Equipment designers have known for years that because of filtering, the analog output level of complex audio from a DAC can exceed the sinewave value of 0 dBFS but very few have taken this into account in the design.

TC Electronic has performed tests on typical consumer DACs, showing that many of them distort severely since their digital filters and analog output stages do not have the headroom to accommodate output levels which exceed 0 dBFS!

While typical 0 dBFS+ peaks do not exceed +0.3 dBFS, some very rare 0 dBFS+ peaks may exceed full scale by as much as 4 or 5 dB with certain types of signals— especially mastered material which has been highly processed, clipped (turned into a square wave on top and bottom), and/or brightly equalized.

By oversampling the signal, we can measure peaks that would occur after filtering.
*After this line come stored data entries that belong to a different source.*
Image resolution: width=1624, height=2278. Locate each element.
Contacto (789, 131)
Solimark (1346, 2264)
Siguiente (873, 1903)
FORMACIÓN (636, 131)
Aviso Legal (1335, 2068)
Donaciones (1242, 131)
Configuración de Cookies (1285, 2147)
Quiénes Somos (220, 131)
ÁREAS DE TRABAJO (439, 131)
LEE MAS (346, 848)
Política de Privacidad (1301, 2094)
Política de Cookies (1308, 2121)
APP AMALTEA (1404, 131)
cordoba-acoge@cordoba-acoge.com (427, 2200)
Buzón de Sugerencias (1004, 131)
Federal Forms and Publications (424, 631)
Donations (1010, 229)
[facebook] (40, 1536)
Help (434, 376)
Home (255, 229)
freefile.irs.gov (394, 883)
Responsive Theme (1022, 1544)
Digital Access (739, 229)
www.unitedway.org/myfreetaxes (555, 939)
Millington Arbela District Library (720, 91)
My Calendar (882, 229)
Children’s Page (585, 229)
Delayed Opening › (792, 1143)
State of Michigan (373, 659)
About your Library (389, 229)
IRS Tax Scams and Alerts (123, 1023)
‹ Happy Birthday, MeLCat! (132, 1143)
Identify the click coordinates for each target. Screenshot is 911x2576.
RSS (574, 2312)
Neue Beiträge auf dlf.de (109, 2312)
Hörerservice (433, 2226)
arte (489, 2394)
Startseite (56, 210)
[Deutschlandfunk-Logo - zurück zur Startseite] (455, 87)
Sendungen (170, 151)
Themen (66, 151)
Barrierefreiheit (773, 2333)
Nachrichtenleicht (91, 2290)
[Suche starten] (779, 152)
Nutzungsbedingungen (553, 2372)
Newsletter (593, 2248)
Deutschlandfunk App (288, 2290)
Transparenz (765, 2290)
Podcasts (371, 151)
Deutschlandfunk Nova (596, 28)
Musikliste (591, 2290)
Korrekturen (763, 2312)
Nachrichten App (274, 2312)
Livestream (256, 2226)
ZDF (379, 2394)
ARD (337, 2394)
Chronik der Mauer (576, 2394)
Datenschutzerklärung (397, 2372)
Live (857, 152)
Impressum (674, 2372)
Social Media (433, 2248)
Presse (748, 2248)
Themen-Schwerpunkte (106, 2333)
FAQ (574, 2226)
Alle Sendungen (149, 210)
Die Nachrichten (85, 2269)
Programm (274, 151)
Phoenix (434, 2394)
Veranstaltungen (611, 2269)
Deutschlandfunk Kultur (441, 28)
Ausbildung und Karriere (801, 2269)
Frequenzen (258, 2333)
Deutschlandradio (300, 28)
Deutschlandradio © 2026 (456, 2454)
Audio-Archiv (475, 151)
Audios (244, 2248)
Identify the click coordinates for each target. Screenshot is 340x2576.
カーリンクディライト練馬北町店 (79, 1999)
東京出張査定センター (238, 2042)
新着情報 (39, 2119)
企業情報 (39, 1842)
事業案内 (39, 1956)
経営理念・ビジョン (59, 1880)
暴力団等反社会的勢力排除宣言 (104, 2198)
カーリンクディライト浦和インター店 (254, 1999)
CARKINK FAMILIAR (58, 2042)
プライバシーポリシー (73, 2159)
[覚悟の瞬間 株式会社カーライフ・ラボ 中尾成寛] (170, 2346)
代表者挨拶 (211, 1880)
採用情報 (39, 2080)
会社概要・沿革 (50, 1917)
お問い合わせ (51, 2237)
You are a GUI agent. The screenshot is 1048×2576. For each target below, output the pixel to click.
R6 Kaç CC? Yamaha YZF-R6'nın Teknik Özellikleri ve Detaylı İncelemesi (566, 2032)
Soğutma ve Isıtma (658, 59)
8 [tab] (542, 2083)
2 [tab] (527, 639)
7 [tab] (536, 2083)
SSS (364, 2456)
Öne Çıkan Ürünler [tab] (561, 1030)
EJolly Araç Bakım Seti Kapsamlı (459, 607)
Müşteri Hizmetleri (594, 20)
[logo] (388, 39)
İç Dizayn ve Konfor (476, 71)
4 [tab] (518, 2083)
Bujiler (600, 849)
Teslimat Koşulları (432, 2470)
An oversampling meter (or reconstruction meter) calculates what these peaks would be, but these meters are still rare. Products from TC Electronic (System 6000) and Sony (Oxford) have an oversampling limiter and reconstruction peak meter. RME’s Digicheck software includes an oversampling meter.

Reconstruction meters tell us not only how our DAC will react, but what may happen to the signal after it is converted to mp3 or sent to broadcast, both of which employ many filters and post-processes. Many DSP-based consumer players cannot handle the high levels at all and exhibit severe distortion with 0 dBFS+ signals.

Armed with this knowledge, no mastering engineer should produce a master that may sound acceptable in the control room but which she knows will likely produce severe distortion when post-processed or auditioned in the real world.

If the reconstruction meter is not enough to convince the client, she should also demonstrate that this “loud” signal becomes distorted, ugly, and soft when it is converted to low bit rate mp3. All the harmonics which made the signal seem loud in the control room have been converted to additional distortion.

Practice Safe Levels
What this means is that if you are mixing with a standard digital meter, keep peaks below -3 dBFS, especially if you are using aggressive bus processing.

The more severely processed, equalized or compressed a master, the more problems it can cause when it leaves the mastering studio.

We didn’t start hearing about this problem, or at least the severity of it, before the loudness race and the invention of digital processing which could be egregiously abused. Maximizing engineers should try to use a reconstruction meter and/or an oversampled brickwall limiter. If these are not available, use a standard peak limiter whose ceiling is set to -0.3 dB (see Chapter 10) and exercise caution.

But even the oversampled brickwall limiter is not foolproof; I’ve discovered that such limiters do not protect from very severe processing and can still make a consumer DAC overload unpleasantly. The best solution is to be conservative on levels. Clipping of any type is to be avoided, as demonstrated in Appendix 1.